Il est important, surtout dans les structures de type paternaliste, de convaincre qu’il y a une vie après la fermeture, d’aider les salariés prisonniers d’une culture d’entreprise à « réapprendre à penser », selon les termes de Jean-Yves Dubré, médecin inspecteur du travail. Ils ne pourront guère compter sur les « antennes emploi », soucieuses de faire du chiffre et assez indifférentes au sort des prétendus « inclassables ».

Dans les ateliers, sur les chaînes, l’infirmière noue des contacts via des discussions anodines, avant d’aborder les vrais problèmes. Sa présence sur le terrain, sa neutralité hiérarchique facilitent une relation de confiance. Elle repère ainsi les personnes en détresse, guette les signes révélateurs de troubles physiques (digestifs, cardio-vasculaires) et psychiques (modifications du comportement, repli, recours aux médicaments, conduites addictives).

Salariée de l’entreprise et donc elle-même menacée de licenciement, l’infirmière se trouve dans une position ambiguë, à la fois actrice et « victime ». Plus encore que d’ordinaire, elle doit s’impliquer dans un travail pluridisciplinaire avec le médecin, l’assistante sociale, requérir si possible les services d’un psychologue pour animer des groupes de parole avec les salariés. Car, comme le souligne Nicole Jolinoy, « personne ne peut travailler seul dans un tel climat ».

Soucieux d’incarner cette indispensable pluridisciplinarité, le GIT avait invité médecins, institutionnels, consultants en RH, assistantes sociales, sociologues à échanger avec les 380 participants au congrès (dommage toutefois que le Medef ait décliné l’invitation).

Comme à l’hôpital, la délégation d’actes ou le transfert de compétences vers les infirmières sont envisagés pour pallier la pénurie de médecins. Des expérimentations sont menées en Aquitaine et dans la région Nord-Pas-de-Calais. Ainsi, à Lille, une initiative conduite en service interentreprise vise à garantir le suivi médical des salariés via un rôle infirmier étendu.

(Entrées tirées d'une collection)
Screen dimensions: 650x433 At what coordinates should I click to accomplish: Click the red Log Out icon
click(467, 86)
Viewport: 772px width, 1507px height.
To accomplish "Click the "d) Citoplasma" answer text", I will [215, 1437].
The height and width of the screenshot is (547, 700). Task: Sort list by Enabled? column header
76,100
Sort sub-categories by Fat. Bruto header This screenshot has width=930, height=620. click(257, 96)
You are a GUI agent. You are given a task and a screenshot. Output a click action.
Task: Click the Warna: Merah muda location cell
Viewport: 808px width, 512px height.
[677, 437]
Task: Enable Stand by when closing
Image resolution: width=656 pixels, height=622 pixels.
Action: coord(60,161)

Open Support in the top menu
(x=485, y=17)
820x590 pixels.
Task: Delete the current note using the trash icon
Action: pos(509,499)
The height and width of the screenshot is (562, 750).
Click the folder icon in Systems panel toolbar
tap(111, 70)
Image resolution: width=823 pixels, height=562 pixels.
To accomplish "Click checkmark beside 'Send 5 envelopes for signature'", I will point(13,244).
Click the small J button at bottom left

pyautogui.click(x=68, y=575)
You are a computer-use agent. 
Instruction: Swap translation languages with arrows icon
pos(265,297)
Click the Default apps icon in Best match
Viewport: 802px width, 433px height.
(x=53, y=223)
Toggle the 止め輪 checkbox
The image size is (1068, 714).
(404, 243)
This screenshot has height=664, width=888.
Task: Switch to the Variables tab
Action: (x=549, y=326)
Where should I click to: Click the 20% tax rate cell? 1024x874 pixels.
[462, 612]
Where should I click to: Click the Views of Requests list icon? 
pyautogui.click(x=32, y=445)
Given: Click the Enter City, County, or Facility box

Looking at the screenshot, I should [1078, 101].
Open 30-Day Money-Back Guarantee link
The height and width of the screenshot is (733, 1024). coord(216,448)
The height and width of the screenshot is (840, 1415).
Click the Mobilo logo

**Exercices**
**A.** Traduisez en anglais cette phrase de l'extrait sur l'infirmière du travail : « Sa présence sur le terrain, sa neutralité hiérarchique facilitent une relation de confiance. »
**B.** Recopiez le passage de l'extrait sur l'infirmière du travail compris entre « Comme à l’hôpital, la » et « rôle infirmier étendu. », bornes incluses, en substituant « manque » à « pénurie ».
**C.** Prolongez l'extrait sur l'infirmière du travail à la suite de sa dernière phrase.
Les entrées n'ont aucun rapport avec l'extrait sur l'infirmière du travail.

**Corrigé par exercice**
**A.** Her presence on the ground and her hierarchical neutrality make a relationship of trust easier.

**B.**
Comme à l’hôpital, la délégation d’actes ou le transfert de compétences vers les infirmières sont envisagés pour pallier la manque de médecins. Des expérimentations sont menées en Aquitaine et dans la région Nord-Pas-de-Calais. Ainsi, à Lille, une initiative conduite en service interentreprise vise à garantir le suivi médical des salariés via un rôle infirmier étendu.

**C.**
Outre les tâches traditionnellement dévolues aux infirmières de santé au travail (actions d’information et de prévention, contribution à la vigilance…), Frédérique Rousseaux effectue une consultation de 30 minutes environ où elle jouit d’une « latitude décisionnelle large ». En effet, si elle ne prend pas de décision d’aptitude, elle est chargée de détecter toute « anomalie sérieuse » et, le cas échéant, d’orienter le salarié vers le médecin traitant ou un spécialiste. D’abord surpris d’être reçus par une infirmière, les salariés n’ont pas l’air de s’en plaindre. « Pour la première fois, souligne l’un d’eux, j’ai établi le lien entre ma santé et les conditions de travail… »

Frédérique Rousseaux assure également le soutien psychologique des salariés confrontés à des difficultés sociales et le suivi clinique de certains cas particuliers (diabète, addiction). Interlocutrice privilégiée du CHSCT, elle vérifie également l’éventuelle modification des postes de travail.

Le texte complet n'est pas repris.